TASK INSTRUCTIONS:
Reproduce every line of the records below verbatim, leaving out the pictures.
[Begin MATERIALS PROVIDED]
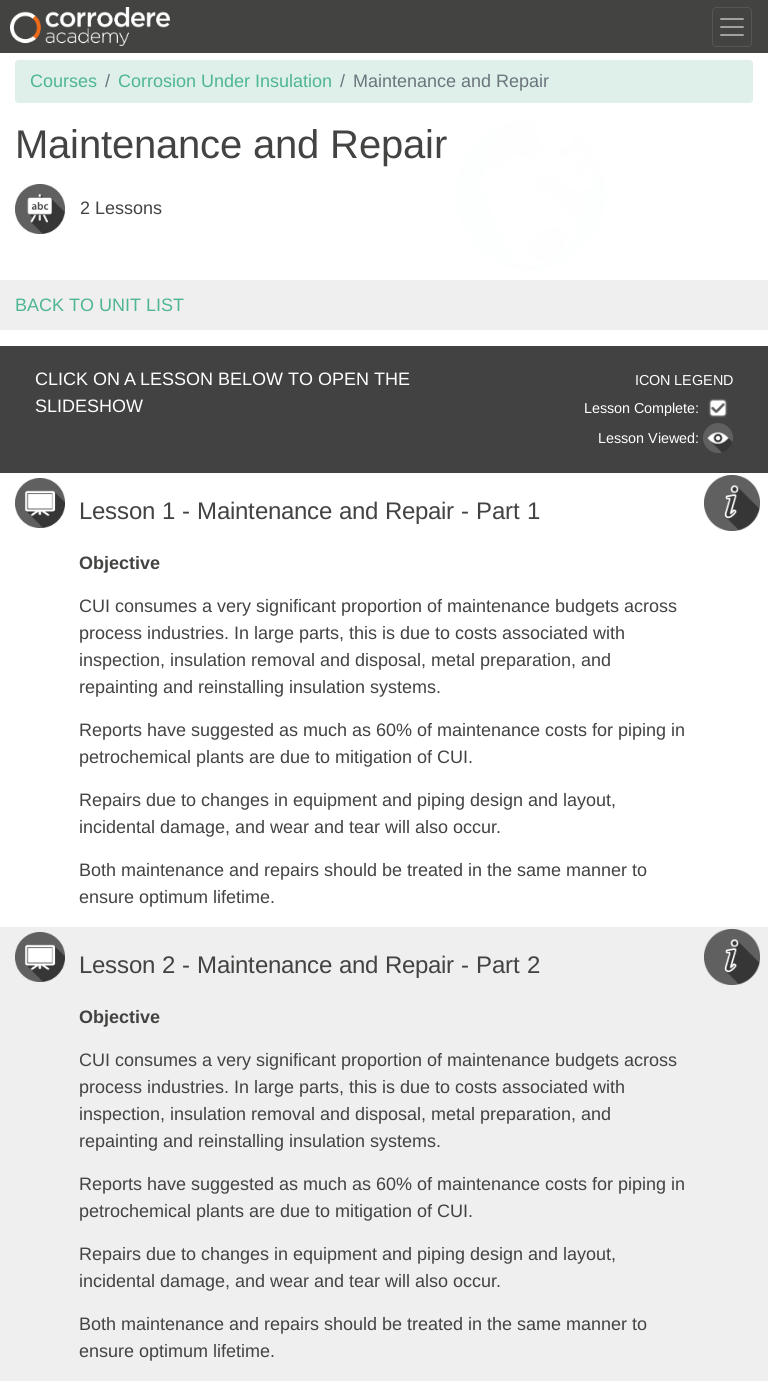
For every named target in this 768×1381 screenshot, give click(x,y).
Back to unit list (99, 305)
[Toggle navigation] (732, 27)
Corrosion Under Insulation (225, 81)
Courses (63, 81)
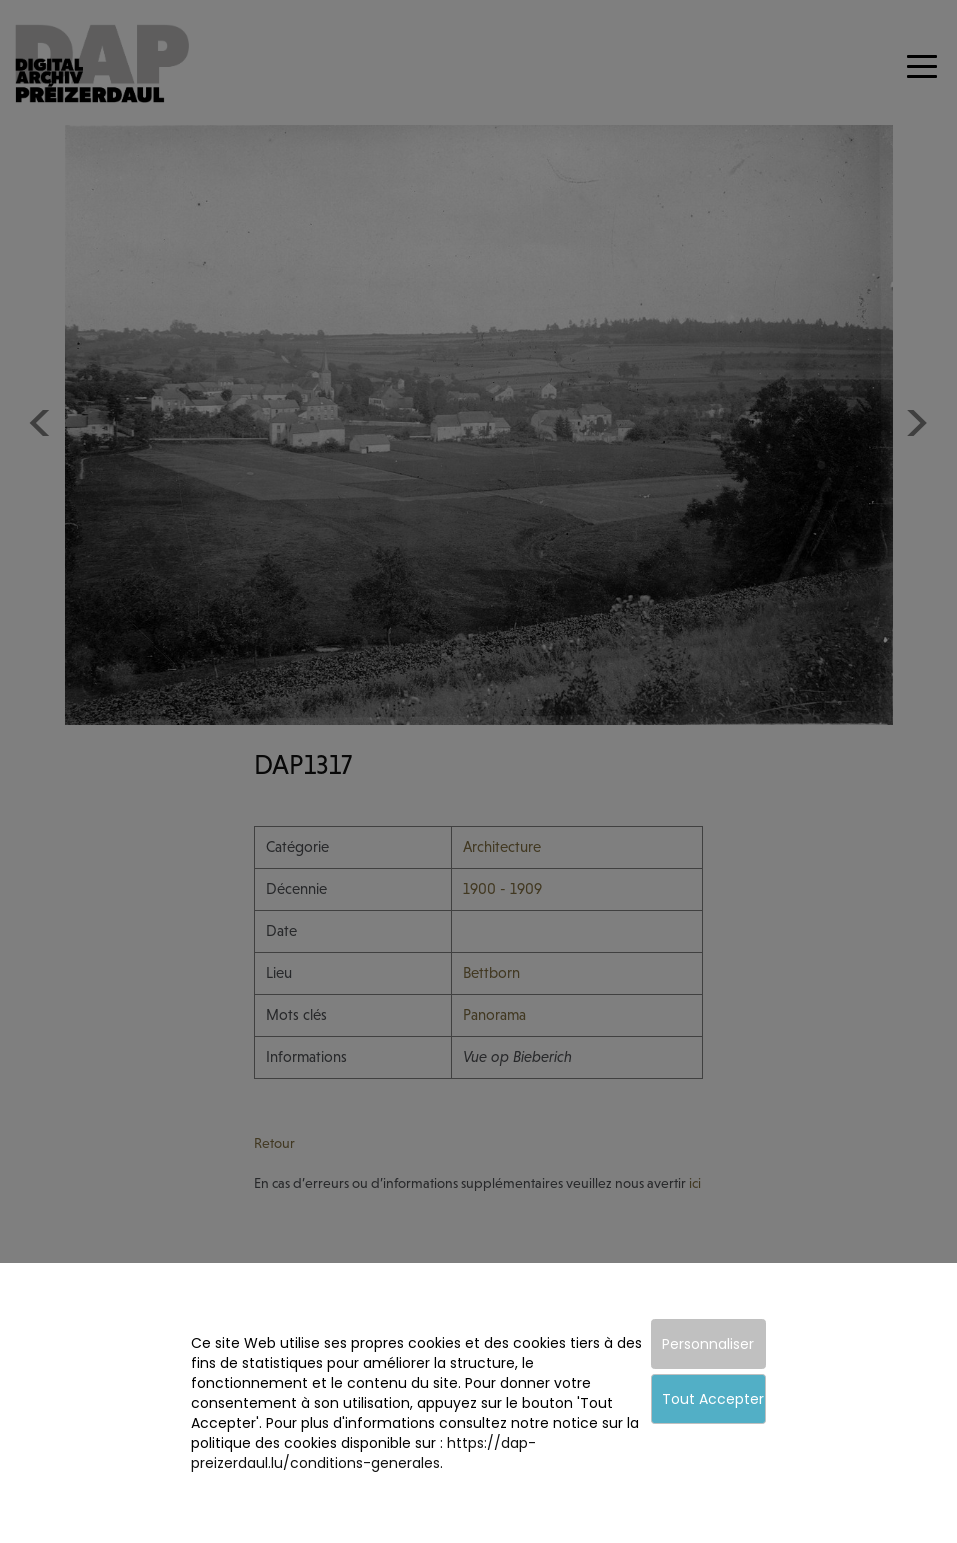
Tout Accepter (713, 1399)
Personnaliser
[End MATERIALS PROVIDED]
WRITTEN REPLY:
For every named target in this 768×1381 screenshot, give click(x,y).
Back to unit list (99, 305)
[Toggle navigation] (732, 27)
Corrosion Under Insulation (225, 81)
Courses (63, 81)
Tout Accepter (713, 1399)
Personnaliser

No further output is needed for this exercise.